States and school districts may also use grant funds to audit their assessment systems. 19

Title II – Teachers and Principals


Title II intends to improve teacher and principal quality. Nearly $2.3 billion, or the majority of Title II funds, are given to states through formula grants under Part A. 20 States then distribute this money to school districts through subgrants. 21 Some examples of district activities under Title II, Part A include:

  • improving teacher and principal evaluation systems;
  • implementing programs to recruit, hire, and retain effective teachers;
  • recruiting individuals from other areas – such as career professionals, veterans, and recent college graduates – to become teachers and principals;
  • reducing class size;
  • providing professional development for teachers, principals, and other school staff; and
  • providing training to support special groups of students, such as English learners, students with disabilities, and gifted and talented children. 22

Every Student Succeeds alters the federal funding formula for these grants. Currently, all states receive a base amount, calculated from the amounts received in fiscal year 2001 before the passage of No Child Left Behind. Any additional funds are allotted by formula. Thirty-five percent of a state’s excess share is based on its population of school-age children compared to other states. The other 65 percent depends on the number of low-income students in that state compared to the nation. 23

Every Student Succeeds changes the funding formula on two fronts: first, it gradually reduces the base funding amount, so that by fiscal year 2023, no state state will receive any of the guaranteed base funding it received in 2001. The new law also gradually assigns greater funding weight to states’ low-income populations. By fiscal year 2020, 20 percent of the grant will depend on states’ total student population, while 80 percent will depend on the number of low-income students. 24

With the funding shift, states with more low-income students will receive more funding.

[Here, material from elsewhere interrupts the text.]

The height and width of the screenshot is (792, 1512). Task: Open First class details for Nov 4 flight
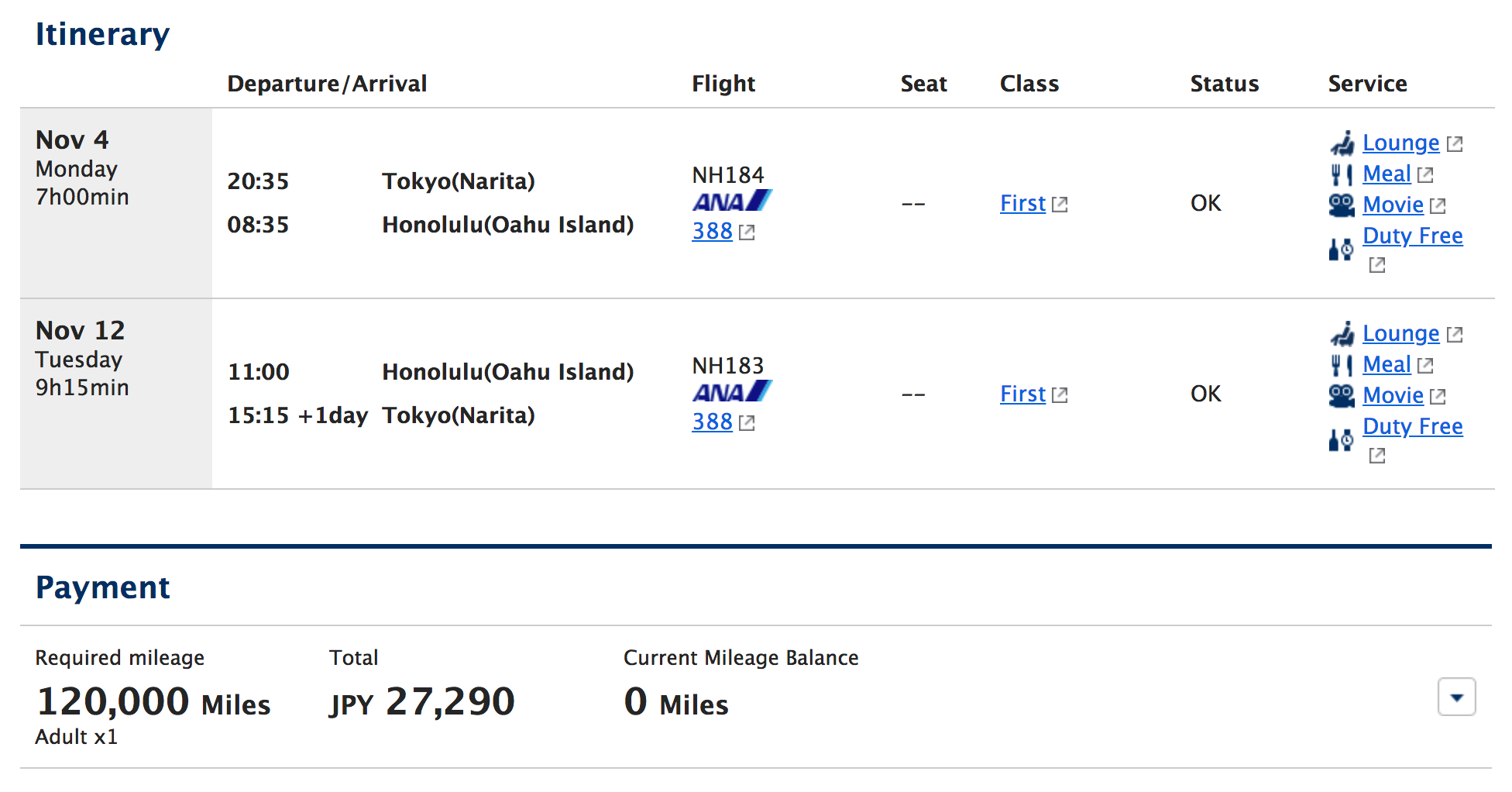(x=1022, y=203)
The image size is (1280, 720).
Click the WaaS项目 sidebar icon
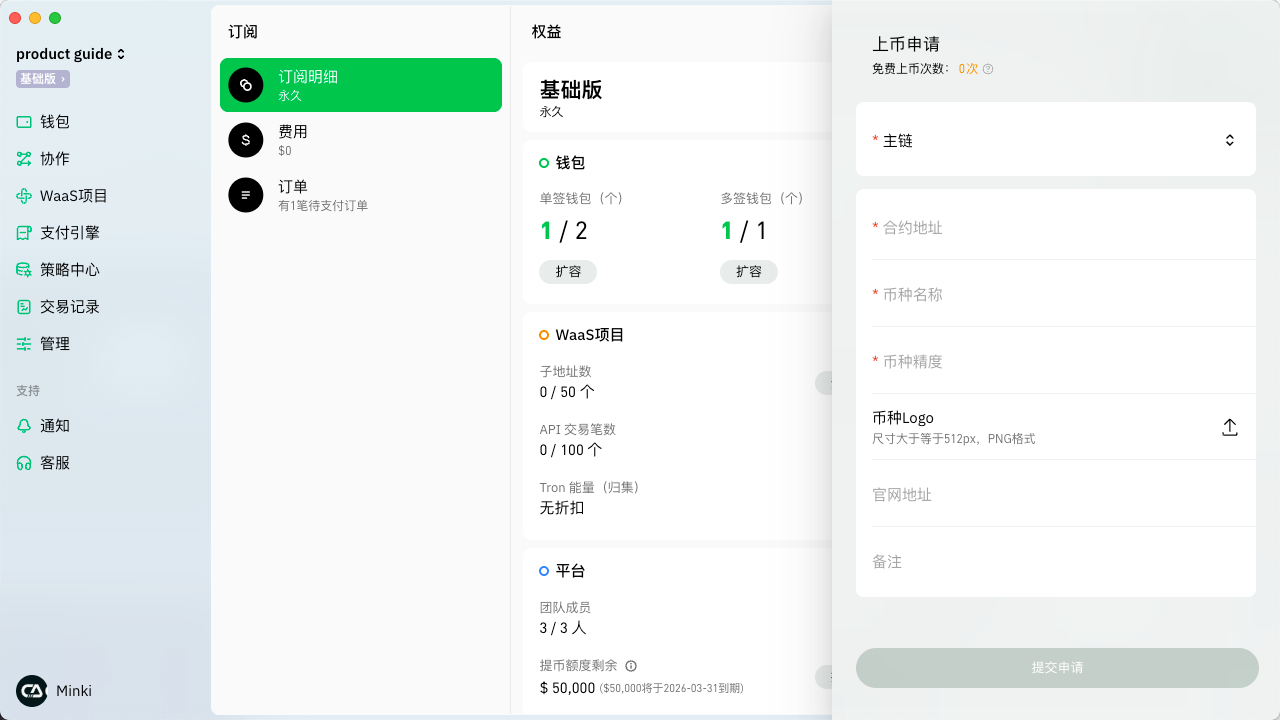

The Congressional Research Service estimates that some states, such as Illinois, Massachusetts, New York, and Pennsylvania, will receive less money under the new formula.

Tennessee, however, is projected to receive more funding. In fiscal year 2015-16, Tennessee’s Title II, Part A funds totaled over $38.8 million – using ESSA’s formula, that share is estimated to increase to over $48.9 million by 2023.25,  26 Projections from the U.S. Department of Education estimate a 3.5 percent increase in Tennessee’s Title II, Part A funds in the first year of ESSA’s new formulas; in fiscal year 2016-17, the state is projected to receive $39.4 million. 27

Competitive Grants

In addition to the formula grants under Part A, Title II also contains several competitive grants for states and school districts. Grant areas include:

  • Teacher and School Leader Incentive Fund. States and school districts may use grant funds to explore performance-based compensation systems. Such systems may provide differential or bonus pay to teachers and principals based partly on their students’ performance or improvement. 28
  • Literacy Education For All. States may make subgrants to school districts or early childhood education programs. These funds may be used for educator professional development and increasing student literacy in grades K-12. Funding may also be directed to school libraries and early literacy programs. 29
  • American History and Civics Education. Institutes of higher education and nonprofit organizations may use these funds to develop Presidential and Congressional Academies. The academies last for two to six weeks and serve American history and civics teachers and students. Money is also provided for teachers and school staff to participate in national civics activities. 30
  • Programs of National Significance. Funds are provided for teacher and staff professional development. Funding may also be used to provide leadership training to principals, and to recruit principals to high-need schools. Additionally, states may use grant money to establish a statewide STEM Master Teacher Corps. The Corps is intended to help attract and retain STEM teachers, especially in high-need and rural schools. 31

Title IV – Block Grant and Other Programs


No Child Left Behind created multiple programs to improve various areas of education, including school counseling, smaller learning communities, gifted and talented students, physical education, economics education, the arts, domestic violence awareness, and equal education for women. 32 Many of these programs had not been individually funded for several years, however.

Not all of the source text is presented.